Exercise details
Update the stretch of rows from the line containing "HYRAULIC SYSTEM DEVICE (81, 509)" through the line containing "Lớp 4 (11, 25)" by replacing "Request Quote" with "Request a Quote" and keeping everything else the same. Give back only those lines.

━━ Material shown

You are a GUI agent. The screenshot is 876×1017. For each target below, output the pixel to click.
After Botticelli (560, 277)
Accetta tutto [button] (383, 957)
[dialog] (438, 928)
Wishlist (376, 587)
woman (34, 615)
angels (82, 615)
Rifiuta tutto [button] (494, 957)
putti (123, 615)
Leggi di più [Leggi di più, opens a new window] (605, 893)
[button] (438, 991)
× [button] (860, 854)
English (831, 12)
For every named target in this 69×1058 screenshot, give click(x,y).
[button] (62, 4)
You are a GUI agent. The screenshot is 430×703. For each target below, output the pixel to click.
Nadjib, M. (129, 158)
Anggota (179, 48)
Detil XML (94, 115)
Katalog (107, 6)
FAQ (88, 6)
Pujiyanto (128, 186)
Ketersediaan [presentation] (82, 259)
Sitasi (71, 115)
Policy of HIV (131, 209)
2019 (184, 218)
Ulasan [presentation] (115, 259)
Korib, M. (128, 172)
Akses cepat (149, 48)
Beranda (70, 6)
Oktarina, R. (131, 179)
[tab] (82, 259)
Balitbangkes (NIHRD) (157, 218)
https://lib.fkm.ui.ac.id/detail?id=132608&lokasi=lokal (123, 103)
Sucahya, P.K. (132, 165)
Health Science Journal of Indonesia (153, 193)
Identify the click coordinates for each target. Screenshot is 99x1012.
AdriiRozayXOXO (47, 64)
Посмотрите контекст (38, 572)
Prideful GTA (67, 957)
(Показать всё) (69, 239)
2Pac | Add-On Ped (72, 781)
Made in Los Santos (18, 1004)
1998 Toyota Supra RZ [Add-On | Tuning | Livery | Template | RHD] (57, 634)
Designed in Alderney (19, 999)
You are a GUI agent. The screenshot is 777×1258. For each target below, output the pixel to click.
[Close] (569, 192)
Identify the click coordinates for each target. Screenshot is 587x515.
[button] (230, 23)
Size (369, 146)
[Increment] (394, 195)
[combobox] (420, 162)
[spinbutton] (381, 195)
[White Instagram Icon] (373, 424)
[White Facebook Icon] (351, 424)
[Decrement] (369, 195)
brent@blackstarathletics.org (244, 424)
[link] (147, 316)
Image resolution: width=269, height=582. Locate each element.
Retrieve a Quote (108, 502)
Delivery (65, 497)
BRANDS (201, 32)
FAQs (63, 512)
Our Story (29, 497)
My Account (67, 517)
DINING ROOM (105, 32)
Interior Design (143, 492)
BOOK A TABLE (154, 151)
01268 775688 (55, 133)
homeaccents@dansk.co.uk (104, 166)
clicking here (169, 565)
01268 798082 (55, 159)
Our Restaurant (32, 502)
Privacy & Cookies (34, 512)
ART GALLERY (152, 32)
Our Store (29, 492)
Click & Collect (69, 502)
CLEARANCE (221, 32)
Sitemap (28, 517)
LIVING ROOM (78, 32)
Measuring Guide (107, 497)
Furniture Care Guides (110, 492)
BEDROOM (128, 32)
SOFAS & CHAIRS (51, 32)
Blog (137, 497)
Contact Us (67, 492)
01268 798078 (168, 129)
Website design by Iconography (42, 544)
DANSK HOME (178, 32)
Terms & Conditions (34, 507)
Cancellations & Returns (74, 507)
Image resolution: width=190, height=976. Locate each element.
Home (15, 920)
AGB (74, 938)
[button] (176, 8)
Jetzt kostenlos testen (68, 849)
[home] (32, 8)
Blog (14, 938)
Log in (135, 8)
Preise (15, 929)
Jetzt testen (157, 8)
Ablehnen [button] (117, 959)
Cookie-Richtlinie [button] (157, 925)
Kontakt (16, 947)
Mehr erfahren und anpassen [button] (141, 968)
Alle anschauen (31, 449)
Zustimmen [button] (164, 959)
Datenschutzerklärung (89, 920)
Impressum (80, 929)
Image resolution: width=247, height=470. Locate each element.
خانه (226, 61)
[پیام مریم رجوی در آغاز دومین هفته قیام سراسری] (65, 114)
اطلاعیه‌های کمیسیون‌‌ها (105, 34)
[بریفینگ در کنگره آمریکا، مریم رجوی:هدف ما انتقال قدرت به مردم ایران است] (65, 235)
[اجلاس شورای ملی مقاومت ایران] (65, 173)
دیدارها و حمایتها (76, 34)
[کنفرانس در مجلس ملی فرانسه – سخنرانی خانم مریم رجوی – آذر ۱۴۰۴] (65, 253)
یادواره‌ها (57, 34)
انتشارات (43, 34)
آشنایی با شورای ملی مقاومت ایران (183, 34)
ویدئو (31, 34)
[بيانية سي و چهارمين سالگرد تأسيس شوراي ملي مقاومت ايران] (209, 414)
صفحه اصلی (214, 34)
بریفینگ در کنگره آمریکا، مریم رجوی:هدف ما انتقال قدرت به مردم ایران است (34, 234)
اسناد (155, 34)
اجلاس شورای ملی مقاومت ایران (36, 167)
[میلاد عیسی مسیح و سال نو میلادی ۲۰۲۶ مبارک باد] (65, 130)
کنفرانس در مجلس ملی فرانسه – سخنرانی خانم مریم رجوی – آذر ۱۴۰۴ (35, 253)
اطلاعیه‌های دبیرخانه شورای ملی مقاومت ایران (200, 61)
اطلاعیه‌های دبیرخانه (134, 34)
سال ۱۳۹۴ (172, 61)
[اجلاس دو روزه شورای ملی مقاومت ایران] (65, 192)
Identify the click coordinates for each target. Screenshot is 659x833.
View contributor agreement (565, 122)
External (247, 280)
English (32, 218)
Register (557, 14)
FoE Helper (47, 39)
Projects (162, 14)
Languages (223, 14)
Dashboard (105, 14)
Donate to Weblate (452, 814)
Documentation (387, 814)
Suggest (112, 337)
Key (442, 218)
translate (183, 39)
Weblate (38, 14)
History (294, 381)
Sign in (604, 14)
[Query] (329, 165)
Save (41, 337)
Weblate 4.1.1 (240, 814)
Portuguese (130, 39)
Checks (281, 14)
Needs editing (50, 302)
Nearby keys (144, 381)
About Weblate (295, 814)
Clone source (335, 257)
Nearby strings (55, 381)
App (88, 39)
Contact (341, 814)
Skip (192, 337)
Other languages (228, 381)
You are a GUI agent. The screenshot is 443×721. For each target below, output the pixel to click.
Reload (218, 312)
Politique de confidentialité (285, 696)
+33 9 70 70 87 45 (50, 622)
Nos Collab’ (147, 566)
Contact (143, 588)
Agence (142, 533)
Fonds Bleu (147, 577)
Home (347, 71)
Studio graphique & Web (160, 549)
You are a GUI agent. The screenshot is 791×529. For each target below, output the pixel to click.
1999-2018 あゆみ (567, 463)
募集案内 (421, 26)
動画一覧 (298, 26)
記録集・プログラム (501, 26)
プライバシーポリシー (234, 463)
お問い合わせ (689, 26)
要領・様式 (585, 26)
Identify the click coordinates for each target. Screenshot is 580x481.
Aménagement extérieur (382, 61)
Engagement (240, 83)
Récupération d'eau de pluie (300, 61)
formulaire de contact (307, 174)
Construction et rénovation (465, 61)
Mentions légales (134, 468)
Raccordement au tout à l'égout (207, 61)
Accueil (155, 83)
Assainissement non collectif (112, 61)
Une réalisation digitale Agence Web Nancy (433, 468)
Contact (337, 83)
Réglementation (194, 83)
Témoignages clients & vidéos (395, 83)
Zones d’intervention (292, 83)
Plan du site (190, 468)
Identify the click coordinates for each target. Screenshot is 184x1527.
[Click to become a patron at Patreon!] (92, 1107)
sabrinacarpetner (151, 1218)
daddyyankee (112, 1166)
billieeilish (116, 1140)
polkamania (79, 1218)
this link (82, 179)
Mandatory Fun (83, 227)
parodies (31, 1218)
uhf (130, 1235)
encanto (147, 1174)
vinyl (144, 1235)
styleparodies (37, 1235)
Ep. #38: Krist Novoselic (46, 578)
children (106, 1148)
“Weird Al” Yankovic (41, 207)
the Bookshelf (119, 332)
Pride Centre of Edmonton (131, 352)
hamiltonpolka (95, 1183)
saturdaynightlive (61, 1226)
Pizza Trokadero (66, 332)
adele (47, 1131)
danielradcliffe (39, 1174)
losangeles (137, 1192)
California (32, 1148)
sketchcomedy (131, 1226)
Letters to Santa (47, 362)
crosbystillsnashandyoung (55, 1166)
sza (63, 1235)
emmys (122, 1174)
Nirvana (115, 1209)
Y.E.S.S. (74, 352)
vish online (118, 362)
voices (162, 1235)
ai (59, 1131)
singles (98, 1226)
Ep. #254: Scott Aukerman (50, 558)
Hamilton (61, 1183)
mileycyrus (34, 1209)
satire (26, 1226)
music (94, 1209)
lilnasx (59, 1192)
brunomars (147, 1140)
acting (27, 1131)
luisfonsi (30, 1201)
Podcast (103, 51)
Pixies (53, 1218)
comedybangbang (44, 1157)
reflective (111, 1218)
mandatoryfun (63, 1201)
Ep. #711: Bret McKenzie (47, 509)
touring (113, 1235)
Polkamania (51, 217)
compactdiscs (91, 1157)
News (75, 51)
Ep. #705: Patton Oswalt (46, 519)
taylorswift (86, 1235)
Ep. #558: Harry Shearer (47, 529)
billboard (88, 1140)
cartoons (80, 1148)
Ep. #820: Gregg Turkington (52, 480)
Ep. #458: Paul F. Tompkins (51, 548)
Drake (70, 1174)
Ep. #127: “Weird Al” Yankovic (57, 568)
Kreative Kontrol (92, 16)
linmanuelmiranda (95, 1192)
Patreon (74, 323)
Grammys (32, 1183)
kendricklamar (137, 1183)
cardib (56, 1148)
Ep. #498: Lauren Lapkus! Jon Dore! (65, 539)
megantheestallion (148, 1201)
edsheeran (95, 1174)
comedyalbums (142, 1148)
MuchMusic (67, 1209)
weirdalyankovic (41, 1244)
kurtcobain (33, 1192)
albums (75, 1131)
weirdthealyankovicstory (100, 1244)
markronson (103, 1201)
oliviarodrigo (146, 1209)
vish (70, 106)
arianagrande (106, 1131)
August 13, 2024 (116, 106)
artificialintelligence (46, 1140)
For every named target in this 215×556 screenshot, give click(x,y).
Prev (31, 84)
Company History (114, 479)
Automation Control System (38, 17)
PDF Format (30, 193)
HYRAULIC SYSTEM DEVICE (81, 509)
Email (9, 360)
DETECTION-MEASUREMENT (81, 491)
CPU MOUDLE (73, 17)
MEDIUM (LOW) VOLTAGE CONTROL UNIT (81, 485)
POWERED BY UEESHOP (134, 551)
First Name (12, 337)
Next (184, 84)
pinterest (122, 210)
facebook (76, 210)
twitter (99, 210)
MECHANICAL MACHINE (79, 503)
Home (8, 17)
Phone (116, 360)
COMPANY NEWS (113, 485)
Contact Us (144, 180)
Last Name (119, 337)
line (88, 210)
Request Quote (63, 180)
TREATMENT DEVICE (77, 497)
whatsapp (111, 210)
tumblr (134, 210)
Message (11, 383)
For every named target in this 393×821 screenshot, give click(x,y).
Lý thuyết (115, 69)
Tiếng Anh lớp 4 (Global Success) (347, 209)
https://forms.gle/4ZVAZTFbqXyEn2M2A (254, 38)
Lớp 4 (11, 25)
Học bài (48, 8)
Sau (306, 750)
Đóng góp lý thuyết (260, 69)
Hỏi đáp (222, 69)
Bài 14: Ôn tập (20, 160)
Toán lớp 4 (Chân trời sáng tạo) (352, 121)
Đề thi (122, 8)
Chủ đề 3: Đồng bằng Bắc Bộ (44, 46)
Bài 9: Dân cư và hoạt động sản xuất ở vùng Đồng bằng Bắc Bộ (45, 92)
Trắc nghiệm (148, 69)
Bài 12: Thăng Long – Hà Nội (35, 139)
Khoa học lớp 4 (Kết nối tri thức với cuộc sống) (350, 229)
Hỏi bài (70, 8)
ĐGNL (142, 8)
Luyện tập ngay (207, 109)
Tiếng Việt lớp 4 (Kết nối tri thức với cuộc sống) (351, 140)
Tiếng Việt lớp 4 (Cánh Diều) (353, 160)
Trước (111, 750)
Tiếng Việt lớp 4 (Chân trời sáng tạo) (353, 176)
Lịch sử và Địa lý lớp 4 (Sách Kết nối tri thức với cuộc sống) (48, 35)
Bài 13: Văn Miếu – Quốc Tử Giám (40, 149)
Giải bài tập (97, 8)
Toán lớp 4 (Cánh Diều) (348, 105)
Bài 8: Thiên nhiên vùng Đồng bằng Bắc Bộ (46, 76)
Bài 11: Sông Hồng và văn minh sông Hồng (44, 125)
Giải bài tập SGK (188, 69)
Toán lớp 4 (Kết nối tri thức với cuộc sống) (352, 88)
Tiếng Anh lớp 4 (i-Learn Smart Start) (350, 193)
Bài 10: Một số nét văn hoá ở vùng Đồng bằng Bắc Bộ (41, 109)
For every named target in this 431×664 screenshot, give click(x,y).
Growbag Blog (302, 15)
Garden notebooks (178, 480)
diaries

━━━━

Result for this exercise
HYRAULIC SYSTEM DEVICE (81, 509)
Email (9, 360)
DETECTION-MEASUREMENT (81, 491)
CPU MOUDLE (73, 17)
MEDIUM (LOW) VOLTAGE CONTROL UNIT (81, 485)
POWERED BY UEESHOP (134, 551)
First Name (12, 337)
Next (184, 84)
pinterest (122, 210)
facebook (76, 210)
twitter (99, 210)
MECHANICAL MACHINE (79, 503)
Home (8, 17)
Phone (116, 360)
COMPANY NEWS (113, 485)
Contact Us (144, 180)
Last Name (119, 337)
line (88, 210)
Request a Quote (63, 180)
TREATMENT DEVICE (77, 497)
whatsapp (111, 210)
tumblr (134, 210)
Message (11, 383)
For every named target in this 393×821 screenshot, give click(x,y).
Lý thuyết (115, 69)
Tiếng Anh lớp 4 (Global Success) (347, 209)
https://forms.gle/4ZVAZTFbqXyEn2M2A (254, 38)
Lớp 4 (11, 25)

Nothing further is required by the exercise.